Tuesday, August 25, 2015

Chicken Harper and the Con's New Campaign Song

Well as you know Chicken Harper has changed his tune or his feathers. Now he isn't going around claiming people should vote for him because only he can save us from the terrorist menace.

Or because our economy is so strong, and he's a Great Economist Leader.

Now he's claiming we should vote for him because the economy is so weak, only he can save us.

And playing cheap politics with the Governor of the Bank of Canada. 

Conservative Leader Stephen Harper is defending his decision to contact Bank of Canada Governor Stephen Poloz during the federal election campaign, insisting that managing the economy is a key responsibility of being Prime Minister.

When in fact the Governor has no control over the stock markets, or the situation in China. And Harper is just using him as a prop, as Jim Stanford points out here.

Because of a narrow, perverse political calculation, Conservatives have decided that it is to their advantage for Canadians to be as worried about the economy as possible. And so they are actively playing up the risks. The call to Poloz was part of that strategy: Things must be bad. Why, the Prime Minister even had to call the central bank governor!

Even though his gloomy message could actually make things worse.

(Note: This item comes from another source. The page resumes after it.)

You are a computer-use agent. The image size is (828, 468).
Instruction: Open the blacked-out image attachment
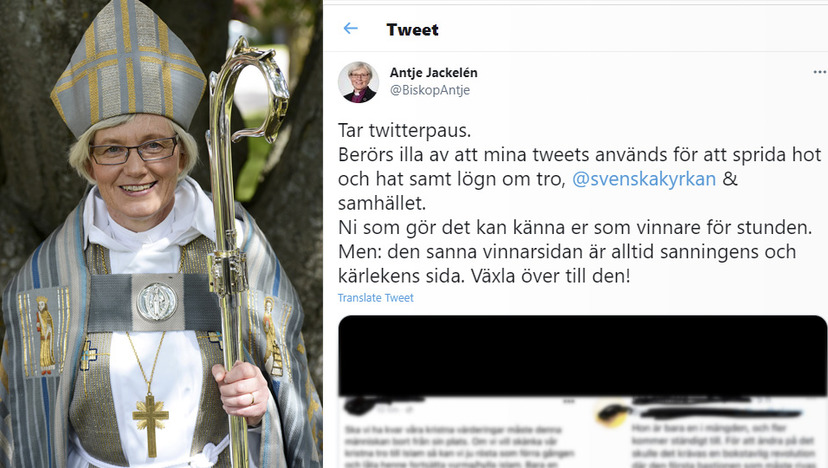point(582,355)
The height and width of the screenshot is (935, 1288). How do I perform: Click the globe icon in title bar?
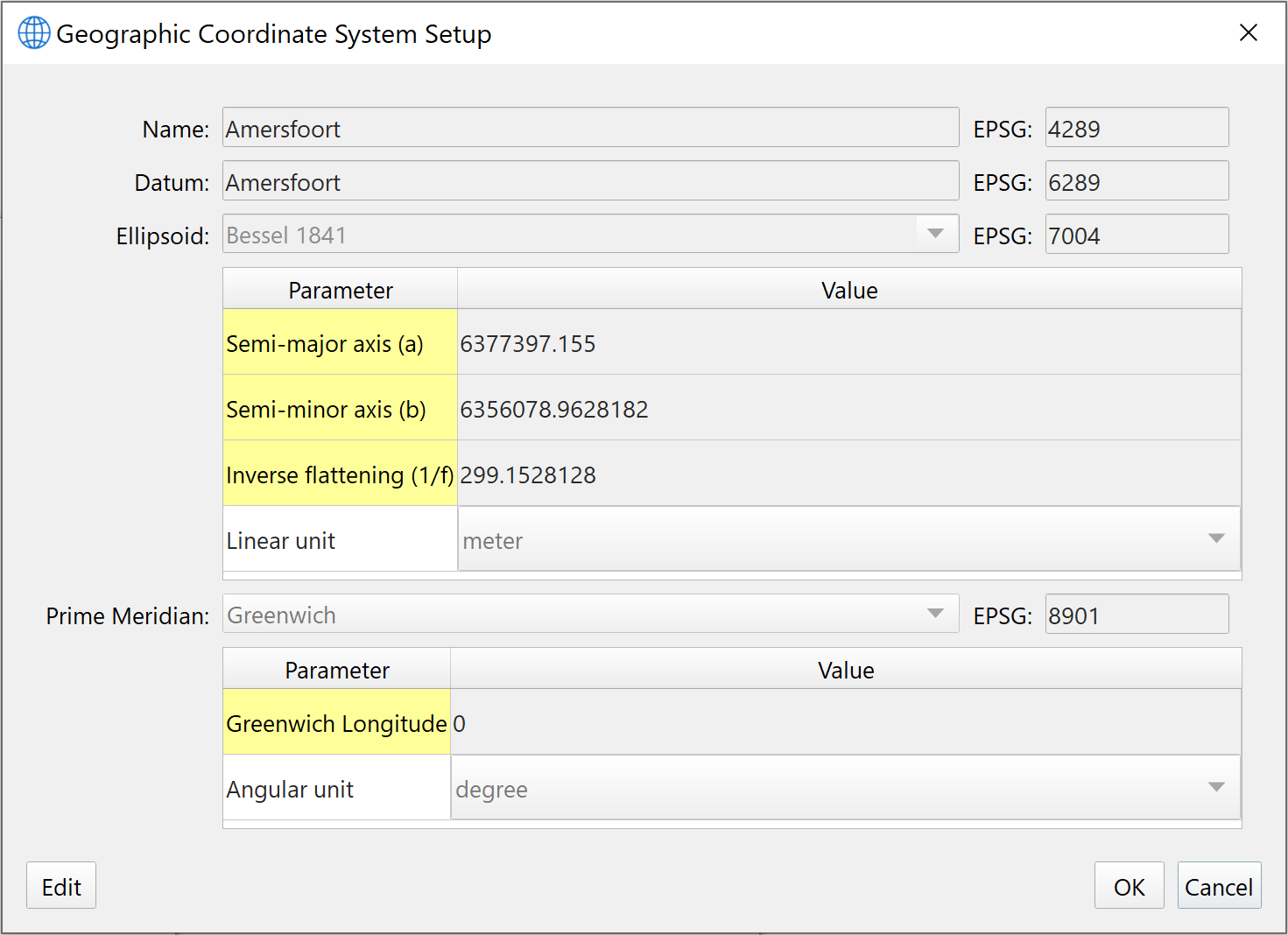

Economists understand well that in a market economy, the psychological sentiment of economic agents can have real economic effects. If consumers and businesses feel confident about the future, they are more likely to spend on major purchases and capital investment — thus helping to usher in the good times they were expecting. On the other hand, when pessimism sets in, they sit on their wallets. Worried consumers put off major purchases, businesses postpone capital spending. And those actions alone can bring about a macroeconomic downturn. Fear becomes a self-fulfilling prophecy.

And of course, even though Harper has the worst economic record of any Canadian leader since the Second World War. 

He did put all our eggs in one oily basket...

Only to end up with egg all over his face.

And as for the surplus he still claims his government still enjoys, it's just a myth or another Big Lie. 

Because his budget was based on an oil price of $56 dollars, and since it's now at $39 and falling what he has is in fact a growing DEFICIT.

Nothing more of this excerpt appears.